The objective of this prospective study was to assess the long-term effects of immediate reconstruction of the recurrent laryngeal nerve (RLN) during thyroid cancer extirpation on postoperative phonatory function. The subjects were 22 patients with advanced thyroid cancer who underwent resection of the primary lesion and involved RLN. RLN paralysis was seen in 12 patients preoperatively and involvement of the RLN was noted intraoperatively in 10. Immediate reconstruction of the RLN was performed on eight patients using the great auricular nerve and one underwent direct anastomosis of the RLN stumps (group I).

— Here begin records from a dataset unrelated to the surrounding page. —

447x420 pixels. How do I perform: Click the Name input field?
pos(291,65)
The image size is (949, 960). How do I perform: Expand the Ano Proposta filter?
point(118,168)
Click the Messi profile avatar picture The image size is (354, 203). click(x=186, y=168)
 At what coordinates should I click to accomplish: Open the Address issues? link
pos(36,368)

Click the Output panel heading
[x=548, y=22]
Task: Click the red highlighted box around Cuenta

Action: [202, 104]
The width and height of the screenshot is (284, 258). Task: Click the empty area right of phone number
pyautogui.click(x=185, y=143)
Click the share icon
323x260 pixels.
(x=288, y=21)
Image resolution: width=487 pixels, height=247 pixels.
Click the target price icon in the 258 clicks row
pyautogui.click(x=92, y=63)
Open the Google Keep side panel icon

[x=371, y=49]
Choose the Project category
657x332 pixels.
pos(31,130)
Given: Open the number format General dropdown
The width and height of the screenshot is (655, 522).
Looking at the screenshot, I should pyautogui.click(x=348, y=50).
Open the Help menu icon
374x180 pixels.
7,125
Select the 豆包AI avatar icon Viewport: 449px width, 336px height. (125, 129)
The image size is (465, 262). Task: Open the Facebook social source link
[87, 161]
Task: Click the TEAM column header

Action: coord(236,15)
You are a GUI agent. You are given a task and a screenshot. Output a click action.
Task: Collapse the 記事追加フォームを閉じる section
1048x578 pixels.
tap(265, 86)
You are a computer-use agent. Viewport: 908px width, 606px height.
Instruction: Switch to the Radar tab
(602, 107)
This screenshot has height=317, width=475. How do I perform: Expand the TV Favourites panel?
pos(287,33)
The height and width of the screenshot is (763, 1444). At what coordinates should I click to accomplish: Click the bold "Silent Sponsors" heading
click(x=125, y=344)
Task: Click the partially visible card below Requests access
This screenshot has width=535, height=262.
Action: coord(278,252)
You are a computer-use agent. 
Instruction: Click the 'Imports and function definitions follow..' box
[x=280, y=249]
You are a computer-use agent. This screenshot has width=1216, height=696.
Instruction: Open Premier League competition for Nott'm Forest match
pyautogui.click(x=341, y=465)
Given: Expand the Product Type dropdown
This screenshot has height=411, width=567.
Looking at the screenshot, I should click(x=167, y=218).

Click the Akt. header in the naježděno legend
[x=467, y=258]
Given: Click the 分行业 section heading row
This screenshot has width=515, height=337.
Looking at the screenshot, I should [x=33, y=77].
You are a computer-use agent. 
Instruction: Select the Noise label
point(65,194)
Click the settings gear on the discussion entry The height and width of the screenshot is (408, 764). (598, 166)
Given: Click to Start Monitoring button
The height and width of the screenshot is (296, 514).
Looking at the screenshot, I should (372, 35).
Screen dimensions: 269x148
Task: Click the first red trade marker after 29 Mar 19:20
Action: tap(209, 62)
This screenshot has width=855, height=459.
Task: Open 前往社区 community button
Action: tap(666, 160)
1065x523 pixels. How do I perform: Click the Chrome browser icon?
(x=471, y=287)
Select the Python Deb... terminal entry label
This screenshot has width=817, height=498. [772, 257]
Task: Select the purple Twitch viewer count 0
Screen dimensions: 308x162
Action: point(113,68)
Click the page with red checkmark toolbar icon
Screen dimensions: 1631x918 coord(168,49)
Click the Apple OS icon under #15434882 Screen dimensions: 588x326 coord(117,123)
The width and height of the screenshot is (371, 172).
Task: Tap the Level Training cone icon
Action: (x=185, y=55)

Nine patients opted not to have phonosurgical procedures (group II). The remaining four had arytenoid adduction immediately after cancer extirpation (group III). Phonatory function (stroboscopy, maximum phonation time [MPT], mean airflow rate [MFR], harmonics-to-noise ratio [HNR], jitter, and shimmer) was followed for at least 9 months. Minimal or no glottal gap during phonation was observed in six patients in group I, whereas the patients in group II had a large gap along the entire fold. HNR, MPT, and MFR were significantly better in group I (17.7 +/- 3.6 dB, 15.1 +/- 6.3 s, and 100 +/- 32 mL/s, respectively) than in group II (12.1 +/- 2.9 dB, 5.4 +/- 3.1 s, and 430 +/- 207 mL/s, respectively). Patients in group III had a gap of varying degrees along the membranous fold. Although HNR, shimmer, and MPT in group III were comparable to group I, the other parameters were less favorable than in group I. Immediate RLN reconstruction at the time of thyroid cancer extirpation can provide excellent postoperative phonatory function.